Payton is one of America’s most respected authorities on internet security, net crime, fraud mitigation, and technology implementation. As White House chief information officer from 2006 to 2008, she administered the information technology enterprise for the President of the United States and 3,000 staff members. Prior to working in the US federal government, Payton held executive roles in banking technology at Bank of America and Wells Fargo.

As founder of Fortalice Solutions, LLC, a security, risk, and fraud consulting company, Payton now lends her expertise to organisations large and small, helping them improve their information technology systems against emerging, amorphous cyberthreats. In 2010, Security Magazine named her as one of the top 25 ‘Most Influential People in Security’.

She serves as a cyber-expert for the syndicated programme America Now and is co-author of Protecting Your Internet Identity: Are You Naked Online? and Privacy in the Age of Big Data: Recognizing Threats, Defending Your Rights, and Protecting Your Family.

Payton will be in Ireland on 3 October to address the ISACA Ireland GRC 2.0 – Breaking Down the Silos one-day conference, being held in Croke Park, Dublin.
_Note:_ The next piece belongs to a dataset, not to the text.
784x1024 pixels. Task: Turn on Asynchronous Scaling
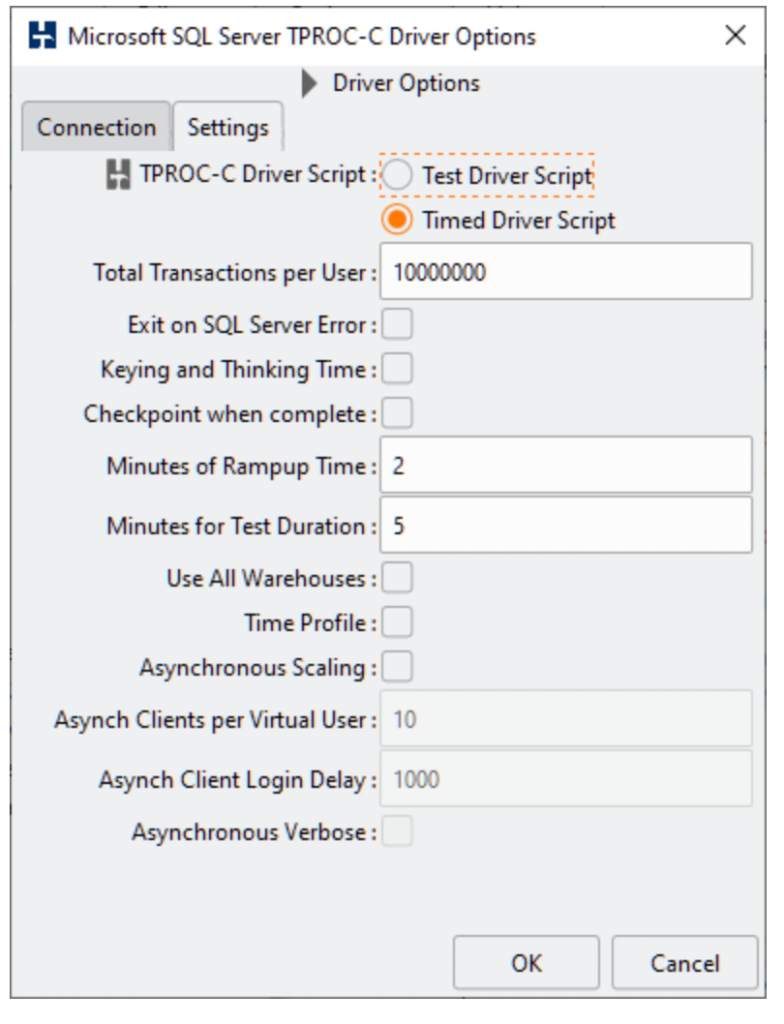pyautogui.click(x=398, y=666)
Becoming CIO to the President of the United States, what convinced you to take the job?

It’s funny. When they called me to ask would I consider being a candidate I asked them why they thought I was qualified to do the job. I had been in banking for 16 years at that point. They said: “I think you’d be surprised how much of what you do in banking applies to us here. You are used to a 24 x 7 environment and you are used to being heavily regulated. You are used to fighting criminals online and trying to make sure they can’t get to your customers’ money. You have to think about putting cutting-edge technology in the hands of all your customers while protecting them. I think you are going to find that although there is no job like the White House CIO job in the world, you are going to find a lot of things that banking taught you are going to be a real asset here.”

How did you get to grips with the role of CIO to the most powerful person in the world?

I just went around asking people questions about their day-to-day jobs, who they considered to be their most important technology partner, what was working and what wasn’t. You get a feel for how integrated technology is into the line of business.

People focus on the front things that you can see but one of the things that was interesting was the Usher’s Office. The usher takes care of the first family but the Usher also co-ordinates the functions, the food, the flowers, everything.

Well because all of this comes out of different sources of public money, you have to run a very tight ship. So the Usher’s Office over time, literally, is probably one of the most amazing displays of supply chain management I’ve ever seen.

Everything is barcoded down to the last chicken breast, down to the last flower stem, because it all comes out of different pots of money. Literally, when they go to make chicken they stamp the barcodes and say this chicken was used for that state dinner or the first family, that carnation was in the flower arrangement when the Queen Mum came over to visit.

Literally, it was one of the most fabulous transformations of a group that I’ve ever seen – everybody thinks of the usher’s job as a butler service, like Downton Abbey – but it is highly automated and a great lesson in how to implement supply chain logistics without customers actually knowing what’s going on behind the scenes.

When we see the White House in movies, the technology is very sophisticated. Is that actually the case?

It depends. In some cases it is and in some cases it isn’t. For example, every president has a diarist who sits outside the Oval Office and he or she is there recording everything, including writing “vacate” in diary for when the president is using the restroom. The diarist records everything in an old-fashioned system but he or she is very comfortable with that and so that’s what the diarist wants and sometimes you have to say give them the technology they are asking for even if it is not the cutting-edge latest greatest thing.

We give the latest and greatest technology within the framework that a particular client was comfortable with to do their job.

But at the same time, President Bush was the first president to electronically sign a 100pc digital budget of the United States.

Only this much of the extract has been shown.